# Fish bit'n yet?



## Oldcountryboy (Feb 23, 2008)

The sandbass and crappie are starting to bite around here a little. It's still a hit and miss thing. Just have to be in the right place at the right time. Also, hold your mouth right!


----------



## lonelytree (Feb 28, 2008)

The burbot are starting to prespawn group up. I plan to drill a few holes this weekend.


----------



## big rockpile (Feb 24, 2003)

You know yea I've been trying without a whole bunch of Luck but I'm truly thinking when the Dogwoods Bloom.

big rockpile


----------



## Oldcountryboy (Feb 23, 2008)

Dogwoods not blooming yet around here but the cherry and pear trees are. Suppose to be a cold front coming in. Lows in the low 30's, and highs in upper 40's to low 50's. Bummer, just when I was getting use to all this spring weather in the 70's.


----------



## big rockpile (Feb 24, 2003)

Crappie are biting but Cold Front might put them back some.

big rockpile


----------



## Anabaptist (Mar 13, 2010)

What's a sandbass?


----------



## backwoodsman (Jan 21, 2010)

Crappie are hitting here on minnows and chartruese maribou jigs. Some are takign limits of 20+. Buddy is catching them in 6-8' of water not associated with any structure. Theyre like suspended he said? He finds them with a fishfinder and drops hes offering on their nose. Theyre over bottoms of 15-20' deep.


----------



## Wis Bang 2 (Jan 12, 2010)

Last Sat I caught & released 4 LM bass, all deep on various swim-baits. two were small one was around 2 pounds and the one was over 3


----------



## Oldcountryboy (Feb 23, 2008)

Anabaptist said:


> What's a sandbass?


It's the official Oklahoma state fish. I think the real name is White bass. A lot of people just call them Sandies. But they come up out of the lakes and travel up rivers and small streams looking for a place to spawn. While running up the river they are furoiciously hungry and chasing big schools of shad and will sometimes bite just about anything you throw out in the water. There's no limit here in Oklahoma and some people will have a hundred or so on their fish stringers. 

Well they're biting real good now. The Dogwoods are blooming. People pulling boats behind their vehicles like you wouldn't believe. But for me, for some reason I've suddenly got to dang many honeydo's going on.
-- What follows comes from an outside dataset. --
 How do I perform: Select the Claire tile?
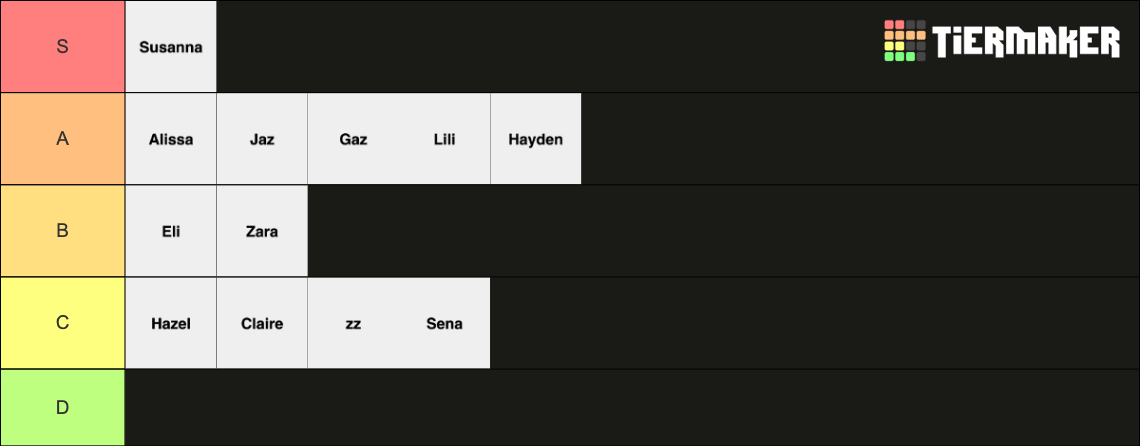pyautogui.click(x=262, y=323)
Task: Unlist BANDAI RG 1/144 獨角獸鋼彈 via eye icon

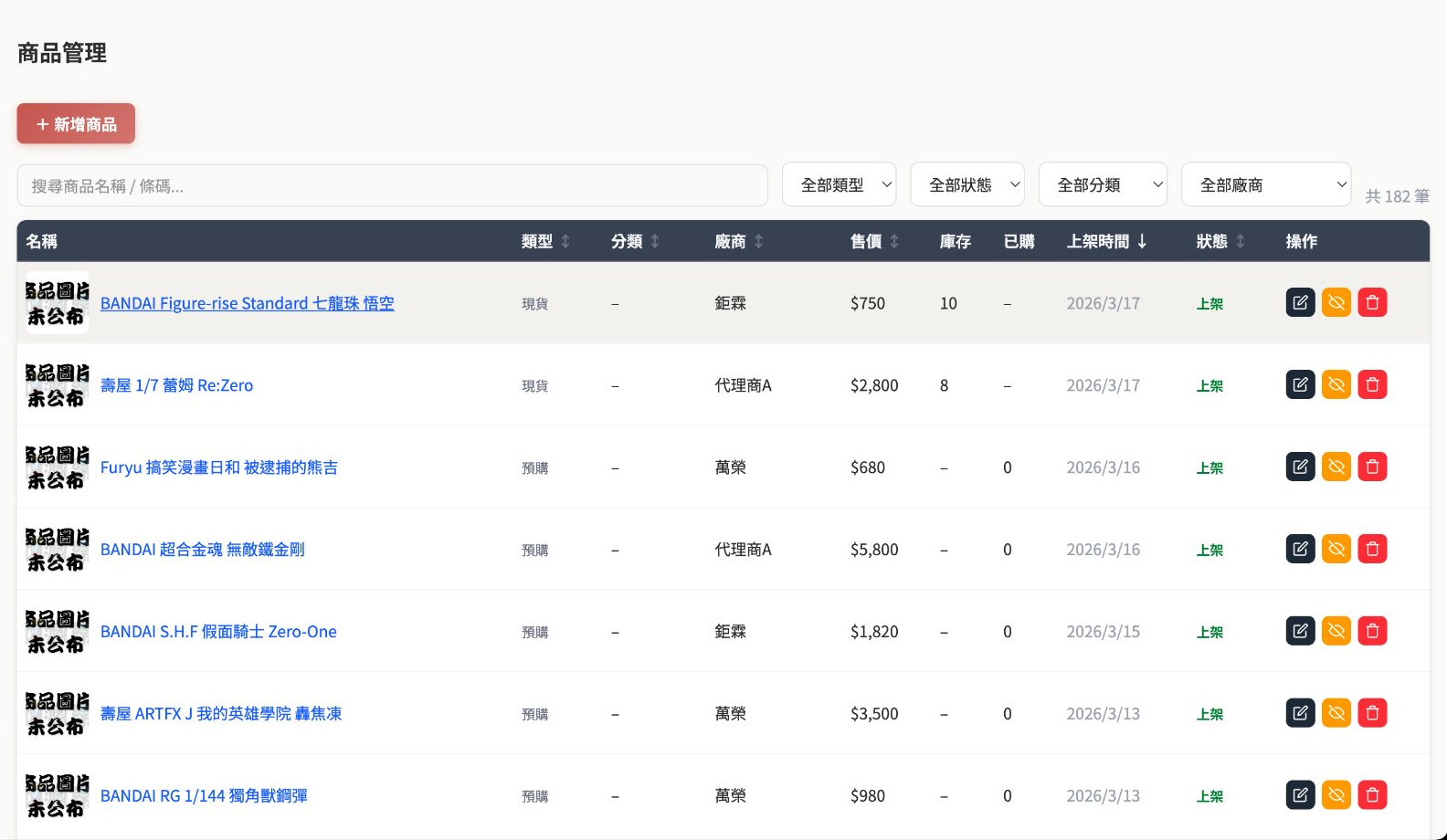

Probably wont make it till around the middle of next week. :sob:


----------



## WstTxLady (Mar 14, 2009)

ITs been SO hot here in Texas, unseasonably warm 98 today, that I haven't even gotten out to try. We are in a severe drought so there really are not too many places to fish unless you fight everyone else for a spot at one of the closest lakes.


----------



## backwoodsman (Jan 21, 2010)

White Bass runs here are awesome, cooler/freezer filling time. They stack up at any obstruction/dam/spillway.


----------



## Oldcountryboy (Feb 23, 2008)

backwoodsman said:


> White Bass runs here are awesome, cooler/freezer filling time. They stack up at any obstruction/dam/spillway.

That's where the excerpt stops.